As the university semester begins and students head back to classes for another year, it is worth examining the troubling history and reality of Western higher education.


It is widely acknowledged that without a university education the ability to earn an income can be limited. While trades, vocational institutions and technical colleges do present lucrative opportunities, achieving a six-figure income is more difficult for those who choose not to pursue university study. A bachelor’s degree is even becoming an insufficient prerequisite in some cases, with employers demanding, whether overtly or covertly, post-graduate qualifications.

But has it always been necessary to spend three to ten years at university to achieve a worthwhile income?


Throughout much of human history, entry to most professions has been achieved via apprenticeship. Aspiring lawyers and doctors spent years working in law offices or hospitals shadowing actual lawyers and doctors – and providing actual value – instead of years in a centralised institution.

Government should not only get out of the business of universities, but also regulating merit

Even today in California, Vermont, Virginia and Washington, aspiring lawyers can practice law after several years of apprenticeship study. In Maine, New York and Wyoming practice is permitted with a combination of apprenticeship study and only one or two years of law school.

In a similar vein, in many parts of the world it is possible to attain a PhD by publishing a collection of material that shows noteworthy advancement in the field of study; formalised post-graduate study with a dissertation is not required.

While many conservatives and libertarians criticise the modern university landscape for providing useless degrees and failing to adequately prepare students for the modern workplace, this has never been their role. Universities were never supposed to be the employee-creation factories that people now expect them to be. Liberal arts education (septem artes liberales) has been the traditional academic course in Western higher education for centuries.

It is only in very modern times that we have come to see university as a necessary piece of the education puzzle: a place where most late teenagers and young adults are expected to go after completing their state-mandated education. Throughout most of history, university was a place exclusively reserved for the children of elite, often noble, families; a place where rich parents sent their children to become more worldly and provide more interesting conversation at dinner parties.


For 90% of their history, universities were an elite luxury. From its ancient origins, it was a place to satiate those with a scholarly desire for understanding. And while there certainly is utility in such a pursuit, it was only for those not encumbered by the toils of labour.

It is widely acknowledged that without a university education the ability to earn an income can be limited. 
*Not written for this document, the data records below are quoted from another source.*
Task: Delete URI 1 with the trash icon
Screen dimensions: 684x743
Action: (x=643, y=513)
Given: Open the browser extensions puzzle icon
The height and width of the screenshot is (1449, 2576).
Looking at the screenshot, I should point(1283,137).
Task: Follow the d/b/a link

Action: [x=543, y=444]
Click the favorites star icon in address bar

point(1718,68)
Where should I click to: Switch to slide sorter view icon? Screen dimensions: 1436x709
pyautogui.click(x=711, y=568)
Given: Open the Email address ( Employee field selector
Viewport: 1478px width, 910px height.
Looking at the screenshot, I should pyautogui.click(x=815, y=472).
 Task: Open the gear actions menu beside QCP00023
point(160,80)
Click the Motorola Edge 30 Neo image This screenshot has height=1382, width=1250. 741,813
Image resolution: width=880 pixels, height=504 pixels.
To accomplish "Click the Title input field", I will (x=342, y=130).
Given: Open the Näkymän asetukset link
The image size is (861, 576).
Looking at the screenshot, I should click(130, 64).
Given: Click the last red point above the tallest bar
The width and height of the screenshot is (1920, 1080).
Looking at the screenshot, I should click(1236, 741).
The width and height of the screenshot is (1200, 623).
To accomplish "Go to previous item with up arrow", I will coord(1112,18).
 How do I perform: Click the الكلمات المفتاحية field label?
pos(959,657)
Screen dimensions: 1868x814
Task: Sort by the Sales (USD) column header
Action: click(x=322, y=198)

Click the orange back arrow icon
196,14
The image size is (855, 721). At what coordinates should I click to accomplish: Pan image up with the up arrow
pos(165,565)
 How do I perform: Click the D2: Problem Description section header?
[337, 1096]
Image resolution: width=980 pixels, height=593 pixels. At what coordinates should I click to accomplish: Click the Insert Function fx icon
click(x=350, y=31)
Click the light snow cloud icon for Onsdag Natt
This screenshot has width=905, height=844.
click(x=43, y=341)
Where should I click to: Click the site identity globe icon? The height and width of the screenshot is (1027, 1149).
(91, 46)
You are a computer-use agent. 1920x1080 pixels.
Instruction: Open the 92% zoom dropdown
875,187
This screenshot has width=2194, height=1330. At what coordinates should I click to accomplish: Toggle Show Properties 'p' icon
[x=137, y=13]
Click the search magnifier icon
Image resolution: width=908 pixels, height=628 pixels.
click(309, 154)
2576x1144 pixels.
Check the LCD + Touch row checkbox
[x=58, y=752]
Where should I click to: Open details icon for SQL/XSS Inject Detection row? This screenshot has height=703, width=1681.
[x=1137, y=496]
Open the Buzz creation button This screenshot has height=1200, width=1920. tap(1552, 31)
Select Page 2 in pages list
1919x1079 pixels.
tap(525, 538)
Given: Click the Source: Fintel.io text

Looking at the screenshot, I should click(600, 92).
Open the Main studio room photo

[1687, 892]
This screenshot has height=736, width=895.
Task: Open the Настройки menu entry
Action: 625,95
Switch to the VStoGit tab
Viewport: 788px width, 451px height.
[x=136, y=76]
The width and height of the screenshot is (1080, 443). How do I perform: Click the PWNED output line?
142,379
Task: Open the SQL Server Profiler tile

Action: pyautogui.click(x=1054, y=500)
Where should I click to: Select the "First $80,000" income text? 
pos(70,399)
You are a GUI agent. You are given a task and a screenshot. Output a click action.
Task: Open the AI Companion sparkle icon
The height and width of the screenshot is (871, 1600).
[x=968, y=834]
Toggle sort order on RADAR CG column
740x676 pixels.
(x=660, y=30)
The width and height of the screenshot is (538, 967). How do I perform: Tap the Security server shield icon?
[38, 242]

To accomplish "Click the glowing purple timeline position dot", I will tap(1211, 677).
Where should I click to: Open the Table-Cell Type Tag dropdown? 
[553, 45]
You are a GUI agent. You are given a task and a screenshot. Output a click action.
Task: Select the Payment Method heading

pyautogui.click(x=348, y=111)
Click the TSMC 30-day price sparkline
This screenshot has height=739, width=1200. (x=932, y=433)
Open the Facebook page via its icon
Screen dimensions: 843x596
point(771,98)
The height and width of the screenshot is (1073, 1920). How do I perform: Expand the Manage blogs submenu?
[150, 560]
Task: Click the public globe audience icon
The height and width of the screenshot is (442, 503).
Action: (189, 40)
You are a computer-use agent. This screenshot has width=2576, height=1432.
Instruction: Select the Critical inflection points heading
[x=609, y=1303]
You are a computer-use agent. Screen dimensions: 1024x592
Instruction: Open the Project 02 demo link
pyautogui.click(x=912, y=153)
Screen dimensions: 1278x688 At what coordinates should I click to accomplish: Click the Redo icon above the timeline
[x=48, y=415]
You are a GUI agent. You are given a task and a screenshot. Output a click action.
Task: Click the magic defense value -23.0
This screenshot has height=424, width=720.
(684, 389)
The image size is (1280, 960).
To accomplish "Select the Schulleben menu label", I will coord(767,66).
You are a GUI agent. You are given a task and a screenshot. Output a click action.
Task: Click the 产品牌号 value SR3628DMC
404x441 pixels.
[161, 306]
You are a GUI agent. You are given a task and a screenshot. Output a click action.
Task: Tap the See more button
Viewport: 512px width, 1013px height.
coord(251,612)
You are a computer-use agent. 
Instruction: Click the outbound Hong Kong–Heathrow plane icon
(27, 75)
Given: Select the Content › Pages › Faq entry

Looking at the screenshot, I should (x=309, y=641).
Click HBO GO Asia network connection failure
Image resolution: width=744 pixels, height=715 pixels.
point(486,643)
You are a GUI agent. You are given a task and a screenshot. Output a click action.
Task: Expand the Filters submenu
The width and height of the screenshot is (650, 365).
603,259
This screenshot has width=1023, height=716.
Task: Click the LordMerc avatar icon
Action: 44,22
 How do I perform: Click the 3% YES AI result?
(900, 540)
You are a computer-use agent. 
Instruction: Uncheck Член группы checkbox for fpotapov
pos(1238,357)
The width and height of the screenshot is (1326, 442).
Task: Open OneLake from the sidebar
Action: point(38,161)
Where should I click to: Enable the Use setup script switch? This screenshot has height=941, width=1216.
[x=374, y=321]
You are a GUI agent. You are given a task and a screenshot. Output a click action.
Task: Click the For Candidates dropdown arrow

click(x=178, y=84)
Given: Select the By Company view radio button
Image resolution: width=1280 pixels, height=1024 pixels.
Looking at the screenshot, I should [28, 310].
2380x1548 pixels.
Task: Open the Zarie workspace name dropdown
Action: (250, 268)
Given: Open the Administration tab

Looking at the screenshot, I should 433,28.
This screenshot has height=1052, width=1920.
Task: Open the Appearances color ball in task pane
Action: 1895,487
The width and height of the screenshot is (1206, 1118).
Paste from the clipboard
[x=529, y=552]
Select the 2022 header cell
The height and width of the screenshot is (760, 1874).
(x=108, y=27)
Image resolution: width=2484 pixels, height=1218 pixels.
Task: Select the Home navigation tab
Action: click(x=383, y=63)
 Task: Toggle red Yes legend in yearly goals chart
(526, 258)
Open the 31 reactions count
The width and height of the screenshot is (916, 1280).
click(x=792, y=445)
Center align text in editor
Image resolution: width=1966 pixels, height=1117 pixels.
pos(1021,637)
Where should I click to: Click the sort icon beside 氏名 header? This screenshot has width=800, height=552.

The reflection of this in modern universities is obvious: lush, green campuses stretch out across hundreds of millions of dollars’ worth of prime real estate. And while scholars are no longer expected to be rich nobles, students still rely on the luxury of other people’s labour. In fact, the universities of old had more credibility because at least the cost was borne by a rich family rather than the ordinary taxpayer.

Now, non-university-educated taxpayers not only pay for the cost of another person’s education, they pay them a modest stipend while they study. More than that, they pay for the privilege of further enhancing this bloated institution.


While modern universities still provide value and certainly have a place within the education-workforce dynamic, that place is greatly overstated. I would have no problem being operated on by a surgeon who had no formal qualifications but had spent many years being trained in the real world by actual doctors – in fact, I would choose this surgeon over one a modern university had spat out.

The fact that governments have partnered with this obscure government-but-not-government institution and then insisted it is the only institution that can deem someone worthy of high-paying work is the kind of fascism that should have university students everywhere in uproar.
Government should not only get out of the business of universities, but also regulating merit. The market is actually incredibly good at optimising for merit. Similarly, employers need to stop overvaluing the merits of university education, particularly post-graduate education, and realise that universities have never been concerned about their hiring preferences.